Figure 5.. Pyruvate concentration and consumption in discrete mitochondria.

Mito-PyronicSF (gray) in an astrocyte expressing mito-PyronicSF and mito-mCherry (left). Bar represents 10 μm. The righthand image shows three regions of interest colored according to the look-up table in the inset (0 to 250 μM pyruvate, calibrated as described for Figure 3). The three graphs show pyruvate consumption rates in the regions of interest, determined with 10 μM UK-5099 in cells incubated with 3 mM pyruvate.

Figure 6.. Pyruvate dynamics in glial cells of Drosophila melanogaster.
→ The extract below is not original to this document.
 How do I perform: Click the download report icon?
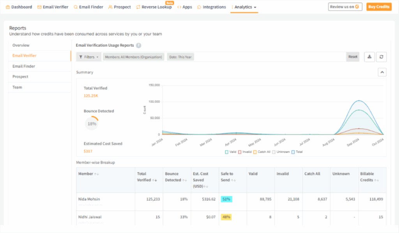(369, 57)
Brains were acutely dissected from Drosophila melanogaster larvae expressing PyronicSF in the cytosol or mitochondria of perineurial glial cells. (A) PyronicSF in the cytosol of perineurial cells. Bar represents 100 μm. (B) Mito-PyronicSF in perineurial cells. Bar represents 10 μm. An area containing clearly identifiable mitochondria is shown under higher magnification on the right. Bar represents 5 μm. (C) A brain expressing cytosolic PyronicSF in perineurial cells was superfused with HL3 buffer containing 5 mM glucose, 1 mM lactate and 0.5 mM pyruvate. After removal of the substrates, the tissue was sequentially exposed to 0.1, 1 and 10 mM pyruvate. Data are mean ± s.e.m. (20 cells). (D) A brain expressing mito-PyronicSF in perineurial cells was superfused with HL3 buffer containing 5 mM glucose, 1 mM lactate and 0.5 mM pyruvate. After removal of the substrates, the tissue was sequentially exposed to 1 and 10 mM pyruvate. Data are mean ± s.e.m. (20 cells). (E) Rates of PyronicSF fluorescence increase in response to 10 mM pyruvate. Data are mean ± s.e.m. (60 cells from three experiments similar to those shown in C-D).
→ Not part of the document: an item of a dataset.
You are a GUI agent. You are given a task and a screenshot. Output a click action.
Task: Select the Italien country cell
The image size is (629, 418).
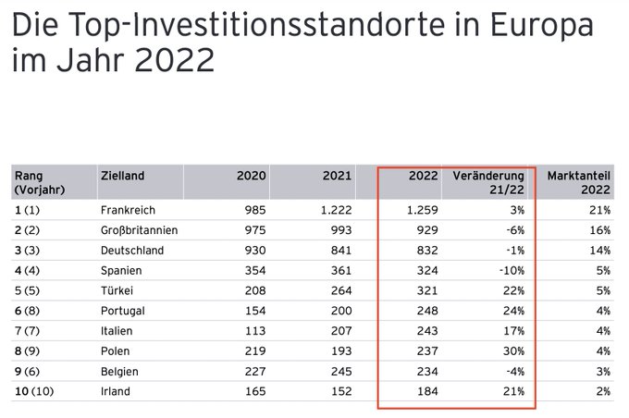pyautogui.click(x=117, y=330)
Author response image 1.. Lack of measurable fluorescence of 10 µM UK-5099.

The response to 10 µM UK-5099 of an astrocyte expressing mito-PyronicSF was compared with that of a neighboring region of interest (ROI) devoid of cells (488 excitation, 525 ± 25 emission). While the astrocytic signal decreased steadily, there was no apparent change in the intensity of the extracellular ROI.